Os foliões beijoqueiros
também podem contrair herpes labial, sapinho e cárie. O especialista explica
que 80% da população é portadora o vírus que causa a herpes. Mas a doença pode
ficar anos sem se manifestar. “A manifestação exige condições específicas, como
estresse, muito calor e umidade”, afirmou o dentista.
A herpes labial provoca
pequenas feridas ou bolhas avermelhadas e cheias de líquido próximo aos lábios.
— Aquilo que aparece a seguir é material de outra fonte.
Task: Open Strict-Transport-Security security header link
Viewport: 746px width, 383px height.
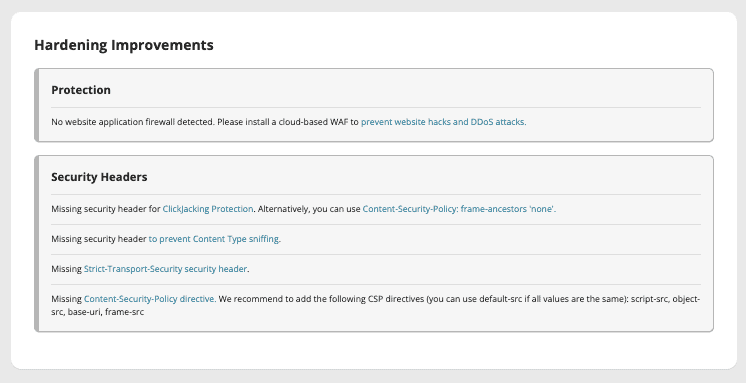Action: click(x=166, y=269)
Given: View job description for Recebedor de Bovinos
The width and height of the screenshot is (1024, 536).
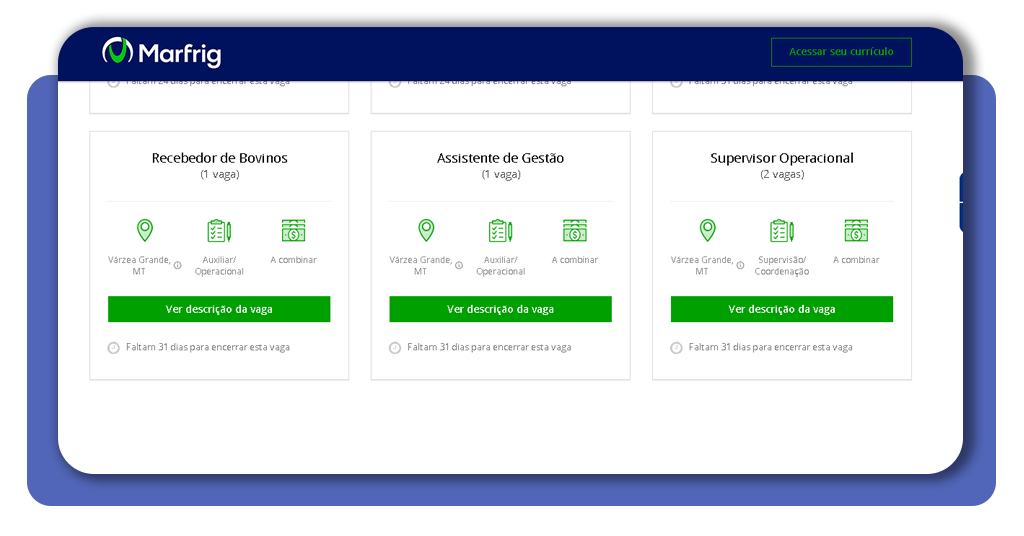Looking at the screenshot, I should pyautogui.click(x=219, y=309).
O contágio direto acontece ao beijar uma pessoa infectada, mas,para que isto
ocorra, as duas pessoas precisam estar com lesões como aftas ou pequenas
feridas causadas por mordidas na boca. Esta doença não tem cura, mas tem
tratamento.
Outra doença bucal
muito comum no Carnaval é o sapinho, uma infecção causada por fungos, que cria
lesões brancas na língua ou na parte interna das bochechas. O tratamento pode
envolver o uso de medicamento antifúngico. E, ao contrário do que muita gente
pensa, as cáries também podem ser passadas pelo beijo.
Segundo o dentista Igor
Fernandes, para evitar contrair essas doenças, o folião deve fazer um check-up
odontológico antes de curtir a festa e evitar beijar muitas pessoas. Também é
aconselhável realizar uma limpeza dentária após o Carnaval.
Além disso, adotar um
estilo de vida saudável é uma maneira de fortalecer o sistema imunológico e
bloquear a entrada de vírus no corpo. O recomendado é não fumar, comer
alimentos saudáveis, praticar exercícios físicos, dormir pelo menos oito horas
por noite, evitar o estresse e reduzir o consumo de bebidas alcoólicas.